Com mais prêmios do que cursos em seu currículo, Lino conta que nunca foi se esmiuçar em pesquisas, cursos ou referências. Para o estilista, após 50 anos de carreira, sua criação segue fugindo de um ritual metódico e obedece a um fluxo abstrato.
“A inspiração é essa liberdade que você se dá, através das suas observações e curiosidades. Os livros que você leu, os filmes que você viu, as pessoas que você amou, as viagens que você fez, das mais simples até as mais sofisticadas… tudo isso é registrado em nossa cabeça, e quando você vai fazer um trabalho, involuntariamente, aquilo é traduzido de alguma forma”, ressalta.
Enquanto observador da figura humana, em seus desfiles, os movimentos das modelos, junto com a maquiagem, iluminação, cabelo e a trilha sonora, criam imagens performáticas, como uma espécie de teatro na passarela.
“Acredito que isso acontece porque gosto de teatro, de ópera, musicais, e são coisas que me acompanham ao longo da vida. Mesmo quando eu não penso em fazer, acaba ficando algo um pouco mais teatral, e isso acontece porque é a emoção que me rege nesses momentos”, pontua.
Ao longo dos anos, o trânsito entre essas linguagens permitiu que Lino se tornasse apto para confabular vestuários para balés, óperas, desfiles e coleções. Essa versatilidade migra para a forma como o Brasil visualiza seu trabalho, o que pode ser evidenciado na exposição que carrega seu nome e estreia nesta quinta-feira, 17, no Museu da Fotografia de Fortaleza.
Reunindo 23 looks, e um conjunto de imagens capturadas por 12 fotógrafos de estilos e gerações diferentes, a mostra se propõe a revisitar os 50 anos de carreira do figurinista, em um ambiente deslocado das passarelas habituais.
Expondo o colete que deu início a toda a história aqui descrita, a mostra perpassa os looks dos anos 1990, e chega até suas mais recentes criações apresentadas em abril de 2025, no São Paulo Fashion Week.
No campo imagético, as fotos apresentadas reúnem três gerações de fotógrafos, espelhando as mudanças também ocorridas na seara da fotografia de moda, das fotos analógicas em preto e branco à fotografia digital. Entre os nomes, estão Bob Wolfenson, Fernanda Calfat, Hick Duarte, Miro, Patricia Devoraes, Tripoli e o fotógrafo cearense Gentil Barreira.

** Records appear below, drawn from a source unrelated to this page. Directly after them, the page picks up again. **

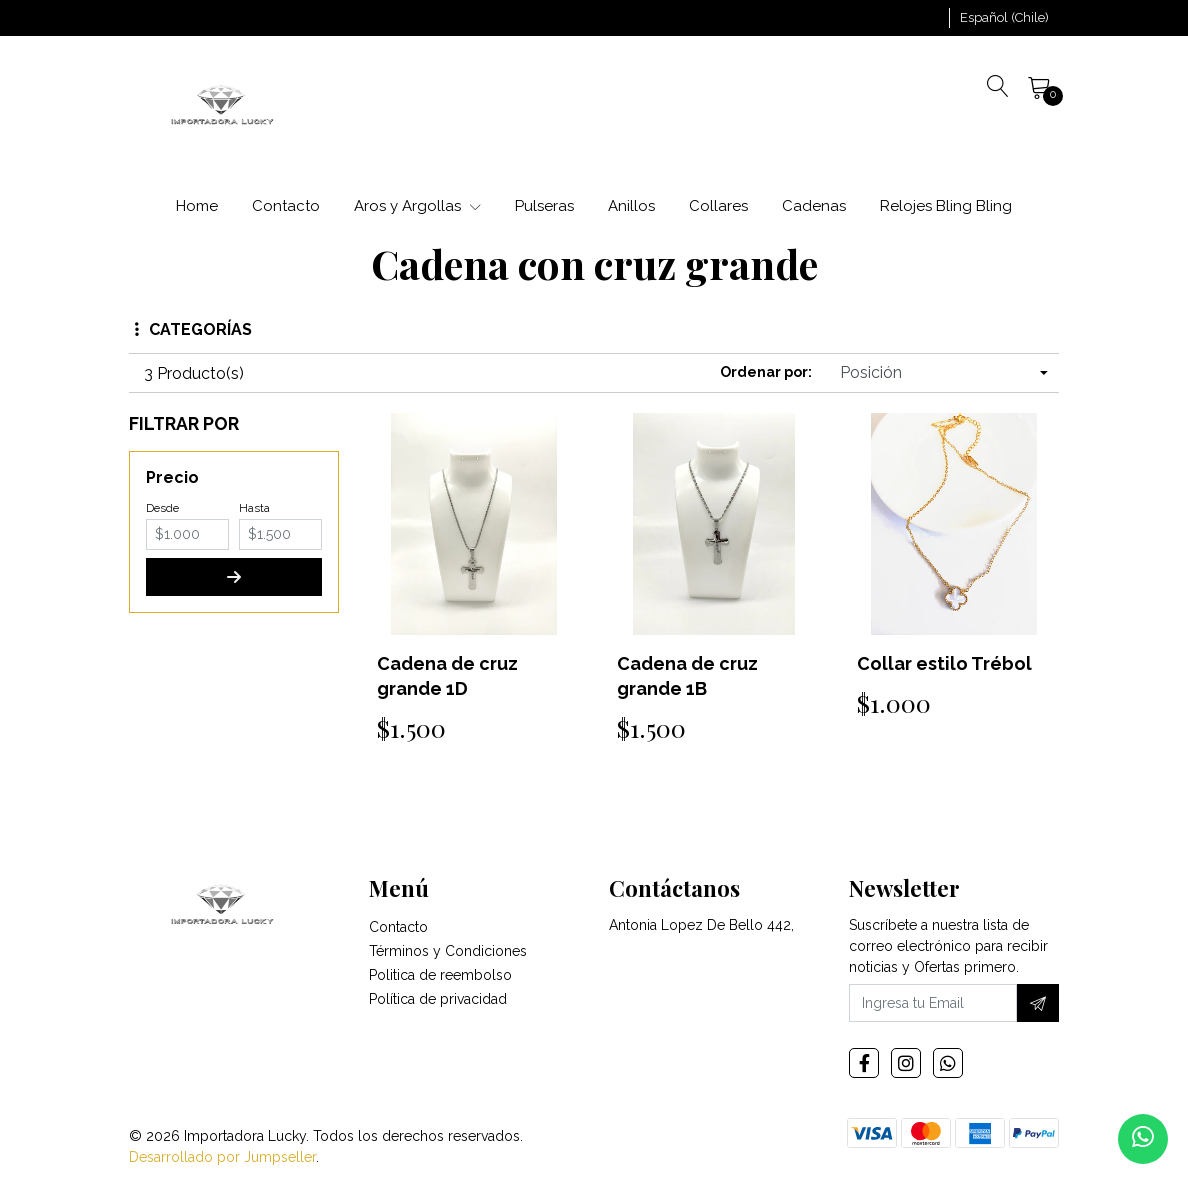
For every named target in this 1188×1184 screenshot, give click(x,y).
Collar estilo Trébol (944, 663)
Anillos (631, 206)
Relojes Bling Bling (946, 206)
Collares (718, 206)
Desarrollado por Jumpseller (222, 1157)
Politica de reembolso (440, 975)
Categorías (193, 329)
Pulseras (544, 206)
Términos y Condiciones (448, 951)
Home (197, 206)
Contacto (286, 206)
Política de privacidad (438, 999)
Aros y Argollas (417, 206)
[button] (1004, 18)
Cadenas (814, 206)
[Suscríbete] (1038, 1003)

“O maior desafio foi selecionar apenas 23 peças, porque a produção de Lino é extraordinária, tanto na qualidade quanto na quantidade. Da mesma forma, também foi necessário selecionar as fotografias, pois, devido ao caráter experimental e artístico de Lino, ele é um dos estilistas preferidos dos fotógrafos”, afirma Denise Mattar, curadora da exposição.
Ao ser questionado sobre o que deseja que o público sinta ao adentrar a exposição, Lino reflete: “Muita gente chega e me diz que não entende nada de moda, mas não precisa entender. A questão é o que acontece quando você vê aquele trabalho, é sobre sentir e se emocionar”, finaliza.